快適な衣食住を無償で貰っているジキルに文句を言う隙間などあるはずも無く、日課として毎日リューズを使った実験を行なっている。
実験のお陰か永久資源を使った機械の発明に目覚め、お前は科学者より発明家に向いてると言われたその日のハイドの目は、科学者の目というより金儲けに眩む歓喜の目をしていたのを鮮明に覚えていた。
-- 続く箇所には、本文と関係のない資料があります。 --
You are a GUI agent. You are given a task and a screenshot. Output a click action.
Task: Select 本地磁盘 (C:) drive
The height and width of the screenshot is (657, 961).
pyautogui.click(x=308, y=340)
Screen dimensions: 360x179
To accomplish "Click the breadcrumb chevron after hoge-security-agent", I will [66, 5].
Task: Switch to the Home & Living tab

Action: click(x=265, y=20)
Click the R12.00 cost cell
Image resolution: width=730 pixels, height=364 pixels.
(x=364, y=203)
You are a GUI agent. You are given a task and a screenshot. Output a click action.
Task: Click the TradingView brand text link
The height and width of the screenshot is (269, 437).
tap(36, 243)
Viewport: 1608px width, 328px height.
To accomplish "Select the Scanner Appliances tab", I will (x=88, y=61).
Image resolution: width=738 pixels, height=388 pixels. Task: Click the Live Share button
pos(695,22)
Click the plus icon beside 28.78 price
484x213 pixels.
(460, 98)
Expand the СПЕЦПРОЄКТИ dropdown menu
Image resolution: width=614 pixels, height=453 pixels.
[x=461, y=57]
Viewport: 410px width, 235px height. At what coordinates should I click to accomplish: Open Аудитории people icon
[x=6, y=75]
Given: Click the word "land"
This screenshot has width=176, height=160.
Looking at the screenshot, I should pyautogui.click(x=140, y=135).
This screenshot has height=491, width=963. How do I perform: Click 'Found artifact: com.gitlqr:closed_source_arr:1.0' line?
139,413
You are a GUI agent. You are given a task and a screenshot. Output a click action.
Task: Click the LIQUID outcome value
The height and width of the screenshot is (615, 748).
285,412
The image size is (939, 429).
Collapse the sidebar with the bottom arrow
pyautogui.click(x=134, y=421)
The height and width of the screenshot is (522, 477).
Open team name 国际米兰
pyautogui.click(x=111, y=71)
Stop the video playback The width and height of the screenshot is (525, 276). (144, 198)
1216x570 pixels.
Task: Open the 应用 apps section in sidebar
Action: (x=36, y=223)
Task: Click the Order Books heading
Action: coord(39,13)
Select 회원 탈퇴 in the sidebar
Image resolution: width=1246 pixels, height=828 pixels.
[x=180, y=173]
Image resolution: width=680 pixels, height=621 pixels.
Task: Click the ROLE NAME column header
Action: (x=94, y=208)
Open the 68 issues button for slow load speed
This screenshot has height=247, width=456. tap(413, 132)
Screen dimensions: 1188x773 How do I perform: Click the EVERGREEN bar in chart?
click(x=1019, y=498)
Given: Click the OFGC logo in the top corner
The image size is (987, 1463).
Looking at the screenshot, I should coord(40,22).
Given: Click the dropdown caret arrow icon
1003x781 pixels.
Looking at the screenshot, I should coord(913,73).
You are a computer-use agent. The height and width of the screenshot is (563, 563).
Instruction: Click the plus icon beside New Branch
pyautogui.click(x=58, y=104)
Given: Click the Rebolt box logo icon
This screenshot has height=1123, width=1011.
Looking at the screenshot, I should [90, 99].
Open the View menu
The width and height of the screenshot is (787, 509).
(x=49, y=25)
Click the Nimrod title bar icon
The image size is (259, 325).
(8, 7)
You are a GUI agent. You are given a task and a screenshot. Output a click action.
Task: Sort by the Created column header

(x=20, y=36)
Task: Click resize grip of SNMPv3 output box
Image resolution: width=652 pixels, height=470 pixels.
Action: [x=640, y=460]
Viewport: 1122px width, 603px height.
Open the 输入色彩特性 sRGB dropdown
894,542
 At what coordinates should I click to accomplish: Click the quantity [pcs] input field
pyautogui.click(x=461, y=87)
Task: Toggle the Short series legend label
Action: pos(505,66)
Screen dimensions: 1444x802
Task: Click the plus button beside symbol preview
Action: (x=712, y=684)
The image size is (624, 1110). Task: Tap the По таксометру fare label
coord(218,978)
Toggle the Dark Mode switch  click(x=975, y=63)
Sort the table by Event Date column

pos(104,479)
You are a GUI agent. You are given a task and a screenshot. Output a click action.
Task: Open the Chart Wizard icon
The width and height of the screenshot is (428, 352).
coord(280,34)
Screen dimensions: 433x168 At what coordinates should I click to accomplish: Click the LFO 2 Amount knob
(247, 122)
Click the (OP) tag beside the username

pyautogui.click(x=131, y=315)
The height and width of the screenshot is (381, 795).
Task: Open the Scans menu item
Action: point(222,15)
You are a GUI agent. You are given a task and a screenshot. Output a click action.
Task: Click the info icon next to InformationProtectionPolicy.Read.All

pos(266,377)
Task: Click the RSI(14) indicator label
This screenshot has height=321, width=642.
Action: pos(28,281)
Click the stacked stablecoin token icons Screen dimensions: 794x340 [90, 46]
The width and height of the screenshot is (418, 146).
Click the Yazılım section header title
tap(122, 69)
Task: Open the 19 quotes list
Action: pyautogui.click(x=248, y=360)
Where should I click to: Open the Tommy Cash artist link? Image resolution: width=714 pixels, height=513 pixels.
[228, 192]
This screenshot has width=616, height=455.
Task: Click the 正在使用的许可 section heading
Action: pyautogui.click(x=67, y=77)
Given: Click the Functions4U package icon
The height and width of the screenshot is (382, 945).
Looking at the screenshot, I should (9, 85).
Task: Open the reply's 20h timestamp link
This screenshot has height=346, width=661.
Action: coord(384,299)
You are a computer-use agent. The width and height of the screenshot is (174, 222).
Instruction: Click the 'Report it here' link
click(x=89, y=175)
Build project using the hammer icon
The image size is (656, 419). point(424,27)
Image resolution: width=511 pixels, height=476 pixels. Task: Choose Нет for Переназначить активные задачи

「ここは希望の街、願えば何でも叶う街なんだろ?金とか楽がしたいとか願えばくれるんじゃないか?」
研究の為外出の準備をしていたジキルが、思わず手を止めて問いかける。
いつか役に立つと毎日講義形式で聞かされた、ステラの成り立ち。
願えば何でも叶う、求めれば必ず与えられる。
街の住人皆声を揃えて、この街の事をそう言っていた。
ハイドは首を横に振り、色んな機械が入った鞄を肩に担ぐ。
「わからない、それを願わない程皆が幸せって事じゃないかしら。私も楽に生活したい目的で研究してるけど、別に今のままでも十分幸せよ」
準備を終えた2人が外へ出た瞬間、街の中央にそびえる街1番の時計塔の鐘が鳴り響く。
時計の針が9時を指す、だが時計塔の真上に君臨する月は消える気配がない。
空を見上げても見えるのは街の明かり、背の高い時計塔とそれ同等の街を囲む壁、そして空を覆い尽くさんとする不気味な月と星々だけだった。